((

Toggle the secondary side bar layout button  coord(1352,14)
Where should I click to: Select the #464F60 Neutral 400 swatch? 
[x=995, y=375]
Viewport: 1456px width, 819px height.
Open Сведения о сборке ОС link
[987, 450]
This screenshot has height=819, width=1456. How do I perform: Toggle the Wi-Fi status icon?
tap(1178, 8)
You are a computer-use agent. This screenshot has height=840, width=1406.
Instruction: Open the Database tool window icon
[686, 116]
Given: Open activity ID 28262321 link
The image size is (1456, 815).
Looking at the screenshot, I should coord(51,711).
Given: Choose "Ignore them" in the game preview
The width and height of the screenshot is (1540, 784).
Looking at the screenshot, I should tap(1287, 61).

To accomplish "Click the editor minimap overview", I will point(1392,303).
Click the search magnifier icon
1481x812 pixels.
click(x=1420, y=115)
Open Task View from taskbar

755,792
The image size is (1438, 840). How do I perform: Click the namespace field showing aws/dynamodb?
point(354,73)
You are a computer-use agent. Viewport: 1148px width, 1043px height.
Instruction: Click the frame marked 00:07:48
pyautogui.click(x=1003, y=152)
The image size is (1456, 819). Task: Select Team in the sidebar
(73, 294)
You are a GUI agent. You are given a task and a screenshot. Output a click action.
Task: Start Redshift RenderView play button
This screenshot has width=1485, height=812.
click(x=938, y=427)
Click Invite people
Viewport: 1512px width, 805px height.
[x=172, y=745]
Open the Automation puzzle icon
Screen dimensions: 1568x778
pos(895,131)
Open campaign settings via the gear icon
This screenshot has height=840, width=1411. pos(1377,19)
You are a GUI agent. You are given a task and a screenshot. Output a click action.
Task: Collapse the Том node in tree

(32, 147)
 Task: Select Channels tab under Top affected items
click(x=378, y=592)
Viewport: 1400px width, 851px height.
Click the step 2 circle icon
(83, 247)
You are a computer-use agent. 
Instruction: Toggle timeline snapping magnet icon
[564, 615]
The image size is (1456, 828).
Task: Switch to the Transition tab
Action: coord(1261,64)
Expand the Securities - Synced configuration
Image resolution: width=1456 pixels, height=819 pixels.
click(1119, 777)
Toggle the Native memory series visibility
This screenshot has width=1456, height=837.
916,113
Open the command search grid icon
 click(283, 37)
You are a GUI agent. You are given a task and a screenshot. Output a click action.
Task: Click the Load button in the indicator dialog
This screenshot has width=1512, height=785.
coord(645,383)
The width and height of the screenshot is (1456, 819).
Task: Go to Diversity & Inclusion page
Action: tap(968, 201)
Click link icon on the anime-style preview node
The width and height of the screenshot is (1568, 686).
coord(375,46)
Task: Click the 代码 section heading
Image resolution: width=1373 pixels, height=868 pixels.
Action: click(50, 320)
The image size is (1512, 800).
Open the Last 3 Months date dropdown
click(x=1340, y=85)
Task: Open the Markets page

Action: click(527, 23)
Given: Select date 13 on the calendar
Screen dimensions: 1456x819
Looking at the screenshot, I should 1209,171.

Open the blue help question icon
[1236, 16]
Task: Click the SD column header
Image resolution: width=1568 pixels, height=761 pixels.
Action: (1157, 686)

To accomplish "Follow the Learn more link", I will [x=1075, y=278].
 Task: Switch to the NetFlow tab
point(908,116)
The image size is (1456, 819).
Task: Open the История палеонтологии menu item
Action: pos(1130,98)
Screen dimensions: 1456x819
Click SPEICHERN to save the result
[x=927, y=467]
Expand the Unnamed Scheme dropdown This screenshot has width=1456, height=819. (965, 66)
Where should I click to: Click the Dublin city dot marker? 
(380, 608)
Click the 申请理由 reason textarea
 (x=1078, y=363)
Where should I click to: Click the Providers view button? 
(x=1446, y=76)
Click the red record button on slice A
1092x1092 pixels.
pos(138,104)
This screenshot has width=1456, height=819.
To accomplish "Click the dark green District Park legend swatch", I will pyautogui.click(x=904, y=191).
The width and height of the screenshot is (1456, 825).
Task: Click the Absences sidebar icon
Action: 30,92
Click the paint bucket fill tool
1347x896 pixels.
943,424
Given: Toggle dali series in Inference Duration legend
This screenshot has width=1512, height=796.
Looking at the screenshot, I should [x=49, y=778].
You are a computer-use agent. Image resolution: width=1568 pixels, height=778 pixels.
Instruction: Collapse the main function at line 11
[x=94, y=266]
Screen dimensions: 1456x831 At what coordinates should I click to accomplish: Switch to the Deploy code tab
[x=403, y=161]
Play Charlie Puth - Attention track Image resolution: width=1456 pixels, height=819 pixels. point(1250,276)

))

Assignment: Starting at the line that has "Open Task View from taskbar" and ending at the line that has "Task: Click the Load", please write out the lines above exactly, leaving out all others.

Task result:
Open Task View from taskbar

755,792
The image size is (1438, 840). How do I perform: Click the namespace field showing aws/dynamodb?
point(354,73)
You are a computer-use agent. Viewport: 1148px width, 1043px height.
Instruction: Click the frame marked 00:07:48
pyautogui.click(x=1003, y=152)
The image size is (1456, 819). Task: Select Team in the sidebar
(73, 294)
You are a GUI agent. You are given a task and a screenshot. Output a click action.
Task: Start Redshift RenderView play button
This screenshot has width=1485, height=812.
click(x=938, y=427)
Click Invite people
Viewport: 1512px width, 805px height.
[x=172, y=745]
Open the Automation puzzle icon
Screen dimensions: 1568x778
pos(895,131)
Open campaign settings via the gear icon
This screenshot has height=840, width=1411. pos(1377,19)
You are a GUI agent. You are given a task and a screenshot. Output a click action.
Task: Collapse the Том node in tree

(32, 147)
 Task: Select Channels tab under Top affected items
click(x=378, y=592)
Viewport: 1400px width, 851px height.
Click the step 2 circle icon
(83, 247)
You are a computer-use agent. 
Instruction: Toggle timeline snapping magnet icon
[564, 615]
The image size is (1456, 828).
Task: Switch to the Transition tab
Action: coord(1261,64)
Expand the Securities - Synced configuration
Image resolution: width=1456 pixels, height=819 pixels.
click(1119, 777)
Toggle the Native memory series visibility
This screenshot has width=1456, height=837.
916,113
Open the command search grid icon
 click(283, 37)
You are a GUI agent. You are given a task and a screenshot. Output a click action.
Task: Click the Load button in the indicator dialog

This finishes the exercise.